Work instruction ▸ Please repeat exactly the lines below from the one containing "Viewport: 1229px width, 510px height." down to the one containing "Reload the page with refresh icon", both included, and nothing else.

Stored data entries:
*** Block opens ***
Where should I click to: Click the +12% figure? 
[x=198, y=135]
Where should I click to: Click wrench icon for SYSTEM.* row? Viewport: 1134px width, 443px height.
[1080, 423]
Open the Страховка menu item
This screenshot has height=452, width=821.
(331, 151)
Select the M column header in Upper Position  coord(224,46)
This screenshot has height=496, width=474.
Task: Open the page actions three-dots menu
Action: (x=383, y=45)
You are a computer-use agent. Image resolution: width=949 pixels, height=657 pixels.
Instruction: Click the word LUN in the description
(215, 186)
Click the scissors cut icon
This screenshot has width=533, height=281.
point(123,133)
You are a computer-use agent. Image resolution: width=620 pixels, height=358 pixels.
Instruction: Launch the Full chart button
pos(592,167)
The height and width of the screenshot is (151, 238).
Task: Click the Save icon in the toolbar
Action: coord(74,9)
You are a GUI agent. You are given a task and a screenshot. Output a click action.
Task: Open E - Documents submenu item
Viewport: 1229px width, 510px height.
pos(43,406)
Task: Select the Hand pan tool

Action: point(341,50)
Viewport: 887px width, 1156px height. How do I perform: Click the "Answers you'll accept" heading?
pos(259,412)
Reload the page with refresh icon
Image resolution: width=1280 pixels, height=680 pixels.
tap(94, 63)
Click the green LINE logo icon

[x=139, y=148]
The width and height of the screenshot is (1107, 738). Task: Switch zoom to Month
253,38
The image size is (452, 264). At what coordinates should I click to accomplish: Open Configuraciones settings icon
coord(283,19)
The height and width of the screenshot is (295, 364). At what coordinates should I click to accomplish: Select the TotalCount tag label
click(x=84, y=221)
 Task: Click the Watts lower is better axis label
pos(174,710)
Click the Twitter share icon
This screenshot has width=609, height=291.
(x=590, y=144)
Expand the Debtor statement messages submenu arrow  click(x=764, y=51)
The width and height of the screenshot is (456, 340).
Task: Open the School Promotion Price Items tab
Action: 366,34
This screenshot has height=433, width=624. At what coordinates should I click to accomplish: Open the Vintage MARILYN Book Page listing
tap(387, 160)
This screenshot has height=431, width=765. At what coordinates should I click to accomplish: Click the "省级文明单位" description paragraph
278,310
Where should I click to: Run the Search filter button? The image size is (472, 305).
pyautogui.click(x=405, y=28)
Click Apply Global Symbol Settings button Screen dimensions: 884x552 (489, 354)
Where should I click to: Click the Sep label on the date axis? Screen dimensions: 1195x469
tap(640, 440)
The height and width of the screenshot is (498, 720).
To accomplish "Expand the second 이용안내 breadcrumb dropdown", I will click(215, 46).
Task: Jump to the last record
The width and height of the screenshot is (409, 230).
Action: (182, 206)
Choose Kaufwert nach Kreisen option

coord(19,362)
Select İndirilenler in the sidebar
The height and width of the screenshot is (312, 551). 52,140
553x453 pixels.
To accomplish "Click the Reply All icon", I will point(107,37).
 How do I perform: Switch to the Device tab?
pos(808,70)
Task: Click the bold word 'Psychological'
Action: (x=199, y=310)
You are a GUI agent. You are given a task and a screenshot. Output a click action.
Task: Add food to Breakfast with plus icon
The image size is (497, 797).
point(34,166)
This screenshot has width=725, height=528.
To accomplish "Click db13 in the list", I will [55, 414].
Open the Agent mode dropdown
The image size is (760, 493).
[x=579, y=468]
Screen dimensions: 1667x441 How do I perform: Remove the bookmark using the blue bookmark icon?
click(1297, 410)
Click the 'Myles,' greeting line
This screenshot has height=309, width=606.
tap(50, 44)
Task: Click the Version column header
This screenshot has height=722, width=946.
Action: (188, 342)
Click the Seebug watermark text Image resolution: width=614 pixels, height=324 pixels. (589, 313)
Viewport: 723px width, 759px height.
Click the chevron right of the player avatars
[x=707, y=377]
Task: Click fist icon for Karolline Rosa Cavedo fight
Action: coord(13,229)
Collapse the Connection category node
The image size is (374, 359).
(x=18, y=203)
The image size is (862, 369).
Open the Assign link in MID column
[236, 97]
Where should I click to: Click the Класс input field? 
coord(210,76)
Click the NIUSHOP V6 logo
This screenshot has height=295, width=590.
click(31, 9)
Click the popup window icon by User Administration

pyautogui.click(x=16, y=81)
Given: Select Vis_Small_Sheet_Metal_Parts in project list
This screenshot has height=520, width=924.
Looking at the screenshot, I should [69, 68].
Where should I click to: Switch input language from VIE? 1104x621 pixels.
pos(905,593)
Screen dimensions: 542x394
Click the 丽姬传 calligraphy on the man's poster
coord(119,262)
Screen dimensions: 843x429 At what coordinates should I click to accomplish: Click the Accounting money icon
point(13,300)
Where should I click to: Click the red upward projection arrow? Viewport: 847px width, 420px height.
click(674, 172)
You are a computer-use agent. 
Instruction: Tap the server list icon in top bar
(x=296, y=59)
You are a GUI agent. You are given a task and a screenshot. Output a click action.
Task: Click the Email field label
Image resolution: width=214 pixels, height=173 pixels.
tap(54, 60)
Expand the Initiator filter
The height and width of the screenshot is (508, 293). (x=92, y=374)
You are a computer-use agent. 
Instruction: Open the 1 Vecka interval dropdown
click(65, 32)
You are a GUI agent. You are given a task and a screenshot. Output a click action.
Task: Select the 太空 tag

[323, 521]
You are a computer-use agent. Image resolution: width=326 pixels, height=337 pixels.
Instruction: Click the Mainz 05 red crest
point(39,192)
*** Block closes ***
Solution to the exercise ▸
Viewport: 1229px width, 510px height.
pos(43,406)
Task: Select the Hand pan tool

Action: point(341,50)
Viewport: 887px width, 1156px height. How do I perform: Click the "Answers you'll accept" heading?
pos(259,412)
Reload the page with refresh icon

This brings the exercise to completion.